Political commentators, such as a TV host and a newspaper columnists, criticized not only Trump but also his cabinet members for lacking the courage to stand up to the man who bullied them. Fortune reported that MSNBC host Mika Brzezinski on the “Morning Joe” show hit both the president and the cabinet.
From the print media side, an opinion piece from Kathleen Parker published by The Washington Post, estimated one-third of the U.S.
population suffers from a reality discernment malfunction since Trump became the country’s 45th president.
Cabinet men confirmed Trump’s exaggerated self
Brzezinski was not just referring to the cabinet meeting when Trump asked everyone to say something nice about him on camera. It had been going on since the first week of his presidency. But no one has the courage to stand up and tell him he is wrong, she told her co-host, Joe Scarborough.
She described his first executive order as a calamity. Brzezinski added no one among the people surrounding the president told him of the misstep in the crowd size of Trump’s inauguration as well as the 3 million votes.
The MSNBC host noted that it is not just diversity that is lacking in the president’s inner circle since most of them, like Trump, are white male billionaires.
Beyond what is common such the gender, ethnicity, and large money in the bank, what stands out is the lack of real men in that group who would tell him he is wrong.
Brzezinski blamed the president being delusional about his accomplishment to his secretaries and other officials who help confirm Trump’s sense of totally exaggerated self.
There was actually one official who did stand up and told Trump he would not stop the investigation of ex-National Security Adviser Michael Flynn. James Comey got fired for not being “loyal” to the president, but is now on his way to another career as an author with a potential $10 million golden parachute.
No major legislation passed in the Trump administration
Parker said it is not just the subservient cabinet that should just take the blame but also Republican voters who hear “lyrical lucidity” even if their president speaks in monosyllabic verbiage that is syntax-challenged and fourth-grade level. Trump bragged about being better than other presidents before him, except Franklin Delano Roosevelt, but the opinion piece pointed out no major legislation has been approved by Congress during the Trump administration.

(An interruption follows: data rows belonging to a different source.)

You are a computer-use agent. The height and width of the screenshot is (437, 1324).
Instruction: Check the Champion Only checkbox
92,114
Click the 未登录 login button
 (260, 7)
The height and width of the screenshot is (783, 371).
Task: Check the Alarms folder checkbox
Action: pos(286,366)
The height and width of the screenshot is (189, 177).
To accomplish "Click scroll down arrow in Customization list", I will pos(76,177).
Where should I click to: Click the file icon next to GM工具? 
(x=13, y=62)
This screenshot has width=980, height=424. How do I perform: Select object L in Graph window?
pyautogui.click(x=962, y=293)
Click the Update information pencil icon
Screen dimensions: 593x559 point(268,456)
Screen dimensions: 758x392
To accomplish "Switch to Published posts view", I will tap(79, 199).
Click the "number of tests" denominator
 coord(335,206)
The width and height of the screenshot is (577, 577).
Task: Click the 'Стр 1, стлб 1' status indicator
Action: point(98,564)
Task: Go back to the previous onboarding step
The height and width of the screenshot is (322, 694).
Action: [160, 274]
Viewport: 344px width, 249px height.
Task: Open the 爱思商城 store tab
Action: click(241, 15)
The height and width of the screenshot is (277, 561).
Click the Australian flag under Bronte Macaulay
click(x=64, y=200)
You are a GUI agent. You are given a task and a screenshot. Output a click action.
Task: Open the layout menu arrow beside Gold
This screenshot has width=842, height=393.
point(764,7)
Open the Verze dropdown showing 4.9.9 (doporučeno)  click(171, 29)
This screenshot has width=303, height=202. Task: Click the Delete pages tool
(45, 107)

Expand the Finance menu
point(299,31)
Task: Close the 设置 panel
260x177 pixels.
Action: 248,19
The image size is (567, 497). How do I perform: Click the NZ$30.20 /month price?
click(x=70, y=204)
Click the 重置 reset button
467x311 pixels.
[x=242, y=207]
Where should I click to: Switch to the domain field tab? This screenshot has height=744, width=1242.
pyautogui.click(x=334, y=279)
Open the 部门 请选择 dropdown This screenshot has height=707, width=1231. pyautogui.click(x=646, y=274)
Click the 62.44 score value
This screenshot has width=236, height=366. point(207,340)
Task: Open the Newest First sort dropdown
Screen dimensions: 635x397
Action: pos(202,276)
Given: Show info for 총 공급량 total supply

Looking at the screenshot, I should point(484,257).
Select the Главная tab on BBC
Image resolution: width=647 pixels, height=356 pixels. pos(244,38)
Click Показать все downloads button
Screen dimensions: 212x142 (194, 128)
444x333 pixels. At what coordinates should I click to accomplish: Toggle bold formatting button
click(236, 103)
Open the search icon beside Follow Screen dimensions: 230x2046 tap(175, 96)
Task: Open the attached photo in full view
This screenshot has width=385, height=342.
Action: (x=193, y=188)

The reciprocal madness, she said, had spread to the highest levels as one secretary after the other spoke of being grateful for the privilege to work for Trump. The chief of staff, Reince Priebus even called it a blessing.
Parker concluded that a book will try to find some answers behind the ongoing madness. “The Dangerous Case of Donald Trump,” which will be authored by over a dozen psychiatrists, psychologists, and other mental-health experts, is coming out in fall.